La experiencia de los PSA en la comunidad del Regadillo, situada al noroeste de la ciudad de Estela, en la microcuenca El Mal Paso, es un ejemplo que ha sido valorado
por las 250 familias establecidas ahí. Según Salvador Pérez, del Movimiento por la Acción Forestal y el Medio Ambiente (MOPAFMA), en este lugar antes habían 20 fuentes de agua, las que se han reducido a ocho, a causa de los despales, producto de la actividad maderera y ganadera en la región.

Desde hace aproximadamente 10 años la comunidad empezó a presionar a las autoridades a fin de obtener el servicio de agua domiciliar, mismo que se estableció hace aproximadamente cuatro años, con la participación de alcaldías, ONG y la gestión de la comunidad, la que estableció la tarifa para este servicio.

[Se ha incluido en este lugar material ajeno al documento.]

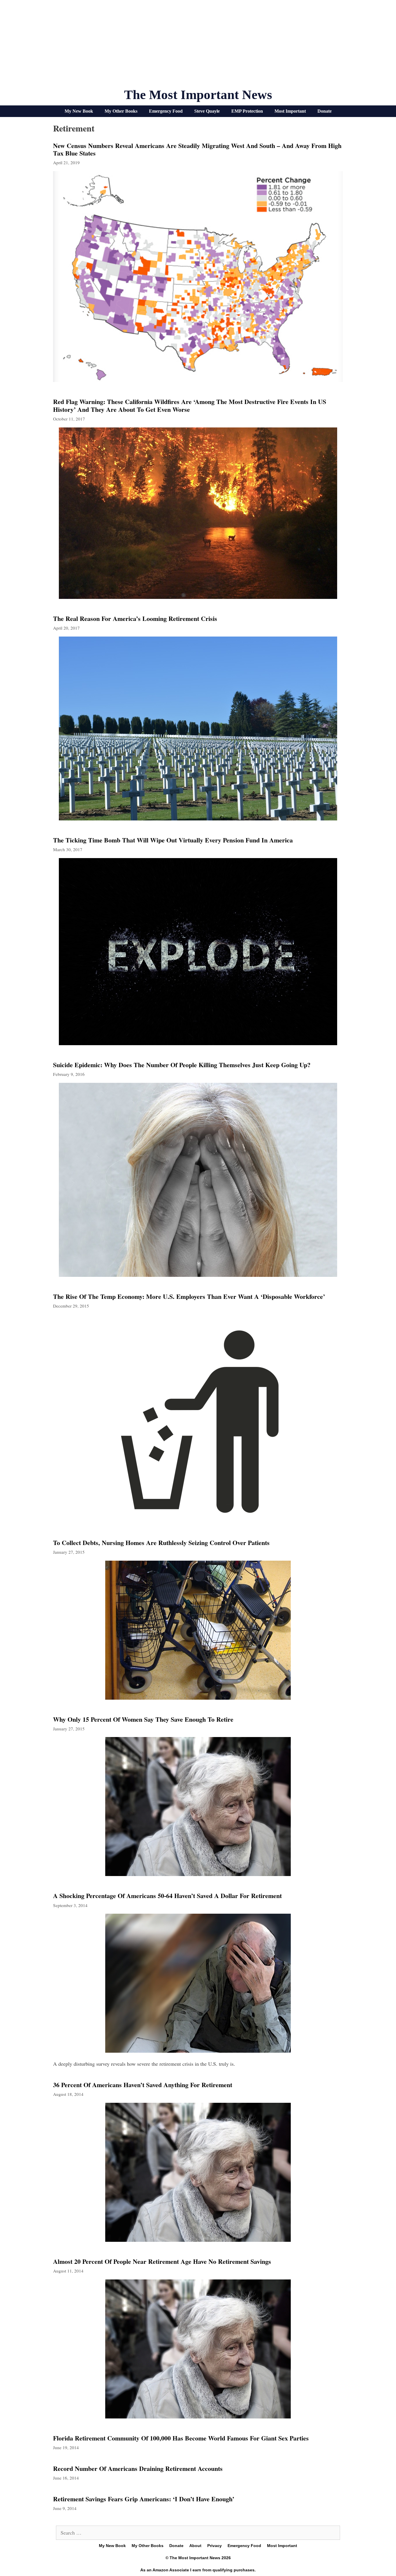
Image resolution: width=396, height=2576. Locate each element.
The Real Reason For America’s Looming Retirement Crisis (135, 618)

¿Qué pasó con las fuentes que pasaron
de 20 a ocho? Necesitan protección, lo que conduce
a un costo ambiental, explica Pérez. “Ahí hay un bosque que no se está tocando, está prohibido toda explotación pues este permite la principal infiltración del agua. Se han establecido plantaciones de pinos, cercas vivas, plantaciones energéticas, etc., con el apoyo de organismos extranjeros, para insumos y materiales, y mano de obra que han aportado las comunidades. En cuanto al servicio ambiental propiamente dicho, ellos pagan dos cosas: la distribución del bien, que en este caso es el agua, y una pequeña cantidad de dinero para lo que es el servicio
ambiental, que es el mejoramiento de la capacidad del ecosistema para proveer agua, que es intangible.”

Aunque las familias están dispuestas a pagar por el servicio, que ha variado de cinco córdobas, que se pagaban inicialmente, a 60 córdobas, que es lo que se paga actualmente, la tarifa multiplicada por 150 familias no es suficiente para cubrir los costos. Sin embargo, explica Pérez, es lo que los beneficiarios están dispuestos a pagar.

“Este es un mercado imperfecto, aún. Las comunidades no pueden pagar todo lo que vale el servicio y el bien, y por otro lado los oferentes de agua tampoco están dispuestos a hacer todas las inversiones que necesita este servicio para desarrollarse, porque no tienen tantos recursos. Por esto ha sido tan importante la inversión de organismos como MOPAFMA, POSAF, PASOLAC, la Alcaldía de Estelí, y la comunidad, entre otros.”